Though Gunicorn can run as an HTTP server, you should use a dedicated web server in front of it as a reverse proxy if you plan on exposing it on the public Internet. If so, Nginx is a solid, lightweight, easy to configure choice. In the instructions below, replace api.example.com with the domain that you wish to run the Avalon Music Server at.

When you installed Nginx earlier it created a directory that server configurations can be placed into: /etc/nginx/sites-available/ (if you’re on Debian). If you’re not on Debian the directory may be in a different location such as /etc/nginx/conf.d or you may have a single configuration file: /etc/nginx/nginx.conf.

If you have a directory for configurations, create a new file named api_example_com.conf with the contents below. If you only have a single configuration file, add the contents below inside the http section.

upstream avalon {
         server localhost:8000;
}

server {
   listen 80;
   server_name api.example.com;

   location /avalon {
            proxy_pass http://avalon;
            proxy_set_header Host $host;
            proxy_set_header X-Real-IP $remote_addr;
   }
}

If you’re on Debian, enable the configuration like so.

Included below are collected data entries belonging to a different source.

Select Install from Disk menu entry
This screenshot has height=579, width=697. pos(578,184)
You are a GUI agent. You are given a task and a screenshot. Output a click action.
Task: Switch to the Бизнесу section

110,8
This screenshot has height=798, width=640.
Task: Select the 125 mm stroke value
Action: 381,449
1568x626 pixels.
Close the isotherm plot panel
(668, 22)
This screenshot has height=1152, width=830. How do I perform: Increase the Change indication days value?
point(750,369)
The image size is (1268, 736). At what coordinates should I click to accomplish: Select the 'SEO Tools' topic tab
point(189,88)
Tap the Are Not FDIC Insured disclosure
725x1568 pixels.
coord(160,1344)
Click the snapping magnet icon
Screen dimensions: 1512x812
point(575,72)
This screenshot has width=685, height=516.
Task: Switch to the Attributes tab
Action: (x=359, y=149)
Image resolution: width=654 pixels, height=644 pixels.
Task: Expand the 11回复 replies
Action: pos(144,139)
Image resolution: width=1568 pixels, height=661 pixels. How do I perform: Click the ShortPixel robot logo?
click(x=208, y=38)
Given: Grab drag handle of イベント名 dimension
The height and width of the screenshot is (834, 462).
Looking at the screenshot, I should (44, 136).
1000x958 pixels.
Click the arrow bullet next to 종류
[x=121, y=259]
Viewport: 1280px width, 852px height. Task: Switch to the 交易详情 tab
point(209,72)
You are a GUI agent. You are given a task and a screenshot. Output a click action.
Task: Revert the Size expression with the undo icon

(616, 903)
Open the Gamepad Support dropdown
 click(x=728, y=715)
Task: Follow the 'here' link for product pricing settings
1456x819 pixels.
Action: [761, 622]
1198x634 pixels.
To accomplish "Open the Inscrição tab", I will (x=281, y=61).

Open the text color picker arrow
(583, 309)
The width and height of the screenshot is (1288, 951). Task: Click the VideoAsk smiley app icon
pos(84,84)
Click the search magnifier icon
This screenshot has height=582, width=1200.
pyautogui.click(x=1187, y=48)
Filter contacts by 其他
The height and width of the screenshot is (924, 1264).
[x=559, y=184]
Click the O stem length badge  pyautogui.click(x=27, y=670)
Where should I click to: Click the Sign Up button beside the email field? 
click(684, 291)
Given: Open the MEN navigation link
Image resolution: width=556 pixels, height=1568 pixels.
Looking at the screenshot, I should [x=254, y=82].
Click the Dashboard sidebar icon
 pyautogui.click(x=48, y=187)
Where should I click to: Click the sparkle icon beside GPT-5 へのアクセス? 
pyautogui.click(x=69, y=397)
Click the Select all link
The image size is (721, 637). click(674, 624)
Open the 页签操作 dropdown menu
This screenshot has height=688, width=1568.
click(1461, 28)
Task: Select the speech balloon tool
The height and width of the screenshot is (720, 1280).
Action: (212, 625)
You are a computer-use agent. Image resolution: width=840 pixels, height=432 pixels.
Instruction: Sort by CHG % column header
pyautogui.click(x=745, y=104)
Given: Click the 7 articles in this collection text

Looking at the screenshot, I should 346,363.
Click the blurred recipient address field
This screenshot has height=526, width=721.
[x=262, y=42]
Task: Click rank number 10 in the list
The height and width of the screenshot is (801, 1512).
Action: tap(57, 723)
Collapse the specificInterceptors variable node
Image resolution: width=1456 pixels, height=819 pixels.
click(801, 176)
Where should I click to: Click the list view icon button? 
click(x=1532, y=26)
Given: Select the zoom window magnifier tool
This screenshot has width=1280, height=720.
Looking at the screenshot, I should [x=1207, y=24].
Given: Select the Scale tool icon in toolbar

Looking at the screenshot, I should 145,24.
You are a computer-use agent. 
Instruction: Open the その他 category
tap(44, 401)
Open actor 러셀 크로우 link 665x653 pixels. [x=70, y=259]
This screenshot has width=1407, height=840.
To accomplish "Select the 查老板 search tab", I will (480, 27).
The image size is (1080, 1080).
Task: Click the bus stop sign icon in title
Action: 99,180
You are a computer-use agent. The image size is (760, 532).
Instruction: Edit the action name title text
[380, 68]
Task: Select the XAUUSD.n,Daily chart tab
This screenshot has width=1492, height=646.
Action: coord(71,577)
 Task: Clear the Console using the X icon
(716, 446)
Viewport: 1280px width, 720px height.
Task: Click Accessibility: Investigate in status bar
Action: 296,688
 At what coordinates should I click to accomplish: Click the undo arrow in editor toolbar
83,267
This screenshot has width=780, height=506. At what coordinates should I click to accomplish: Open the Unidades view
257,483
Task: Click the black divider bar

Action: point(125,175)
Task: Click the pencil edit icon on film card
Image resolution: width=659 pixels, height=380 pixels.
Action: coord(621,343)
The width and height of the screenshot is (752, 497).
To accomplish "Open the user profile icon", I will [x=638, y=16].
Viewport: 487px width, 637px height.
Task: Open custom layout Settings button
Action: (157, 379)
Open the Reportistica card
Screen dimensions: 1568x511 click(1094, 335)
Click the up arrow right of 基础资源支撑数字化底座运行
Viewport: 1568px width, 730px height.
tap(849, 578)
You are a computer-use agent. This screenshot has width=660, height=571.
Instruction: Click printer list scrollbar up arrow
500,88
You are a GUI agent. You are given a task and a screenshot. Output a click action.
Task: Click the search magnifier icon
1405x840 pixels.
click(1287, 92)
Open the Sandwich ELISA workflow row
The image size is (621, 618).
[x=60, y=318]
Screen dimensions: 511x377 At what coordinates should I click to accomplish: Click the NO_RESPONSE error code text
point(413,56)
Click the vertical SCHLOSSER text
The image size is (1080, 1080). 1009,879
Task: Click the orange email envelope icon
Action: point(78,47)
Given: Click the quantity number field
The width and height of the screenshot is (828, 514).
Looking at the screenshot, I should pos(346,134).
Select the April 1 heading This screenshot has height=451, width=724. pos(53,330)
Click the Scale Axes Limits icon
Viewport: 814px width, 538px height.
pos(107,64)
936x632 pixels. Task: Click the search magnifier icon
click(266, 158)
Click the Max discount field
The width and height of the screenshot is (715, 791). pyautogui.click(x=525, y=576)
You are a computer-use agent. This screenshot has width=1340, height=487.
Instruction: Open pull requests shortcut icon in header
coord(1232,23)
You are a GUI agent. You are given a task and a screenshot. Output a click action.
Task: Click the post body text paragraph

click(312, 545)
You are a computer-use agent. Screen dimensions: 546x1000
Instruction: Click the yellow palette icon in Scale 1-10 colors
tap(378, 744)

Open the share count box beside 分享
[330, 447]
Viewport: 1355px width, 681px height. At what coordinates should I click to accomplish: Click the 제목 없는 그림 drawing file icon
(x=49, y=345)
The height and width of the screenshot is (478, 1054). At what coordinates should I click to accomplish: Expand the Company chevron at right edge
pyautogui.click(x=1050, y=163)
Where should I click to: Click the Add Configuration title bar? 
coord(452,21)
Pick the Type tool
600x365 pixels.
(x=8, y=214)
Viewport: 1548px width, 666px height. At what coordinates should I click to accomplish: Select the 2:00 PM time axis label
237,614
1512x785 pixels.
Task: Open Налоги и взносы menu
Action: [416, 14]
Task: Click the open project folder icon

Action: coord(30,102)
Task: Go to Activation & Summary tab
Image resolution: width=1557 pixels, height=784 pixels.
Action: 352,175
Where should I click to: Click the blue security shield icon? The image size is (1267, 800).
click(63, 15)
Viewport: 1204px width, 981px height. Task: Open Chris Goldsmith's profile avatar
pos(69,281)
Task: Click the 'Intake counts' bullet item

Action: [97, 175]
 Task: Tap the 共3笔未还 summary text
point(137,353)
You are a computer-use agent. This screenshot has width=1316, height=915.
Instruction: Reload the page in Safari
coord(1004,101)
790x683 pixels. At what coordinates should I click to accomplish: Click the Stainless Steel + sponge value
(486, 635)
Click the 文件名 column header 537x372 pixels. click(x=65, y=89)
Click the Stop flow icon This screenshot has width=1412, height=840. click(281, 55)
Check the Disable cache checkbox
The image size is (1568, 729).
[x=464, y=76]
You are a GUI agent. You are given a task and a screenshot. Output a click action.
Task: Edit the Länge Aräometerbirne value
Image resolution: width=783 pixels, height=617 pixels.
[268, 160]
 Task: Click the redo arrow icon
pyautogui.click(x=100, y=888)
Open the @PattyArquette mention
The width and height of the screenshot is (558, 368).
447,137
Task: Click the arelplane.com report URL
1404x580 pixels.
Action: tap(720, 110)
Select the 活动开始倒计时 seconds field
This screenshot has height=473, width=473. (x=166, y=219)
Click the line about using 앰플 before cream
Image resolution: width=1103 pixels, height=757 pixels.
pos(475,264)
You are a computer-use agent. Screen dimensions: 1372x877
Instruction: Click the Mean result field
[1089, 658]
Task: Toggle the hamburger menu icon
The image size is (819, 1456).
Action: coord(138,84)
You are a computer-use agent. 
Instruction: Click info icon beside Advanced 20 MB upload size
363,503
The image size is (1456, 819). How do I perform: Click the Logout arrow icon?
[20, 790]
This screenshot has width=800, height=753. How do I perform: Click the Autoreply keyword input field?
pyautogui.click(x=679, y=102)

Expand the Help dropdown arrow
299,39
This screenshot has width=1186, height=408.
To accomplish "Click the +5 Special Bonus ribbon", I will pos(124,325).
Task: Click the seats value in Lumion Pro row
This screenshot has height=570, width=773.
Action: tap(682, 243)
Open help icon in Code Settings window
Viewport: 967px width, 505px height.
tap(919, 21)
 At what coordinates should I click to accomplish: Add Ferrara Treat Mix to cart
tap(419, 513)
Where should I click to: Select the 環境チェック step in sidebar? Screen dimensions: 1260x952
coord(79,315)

$ sudo ln -s /etc/nginx/sites-available/api_example_com.conf /etc/nginx/sites-enabled/

Start the Server

Now that everything is configured, let’s try starting Nginx and Supervisor (which will, in turn, start the Avalon Music Server) and testing it out.

$ sudo service supervisor start
$ sudo service nginx start
$ curl http://api.example.com/avalon/heartbeat

If everything was installed correctly, the curl command should return the string OKOKOK.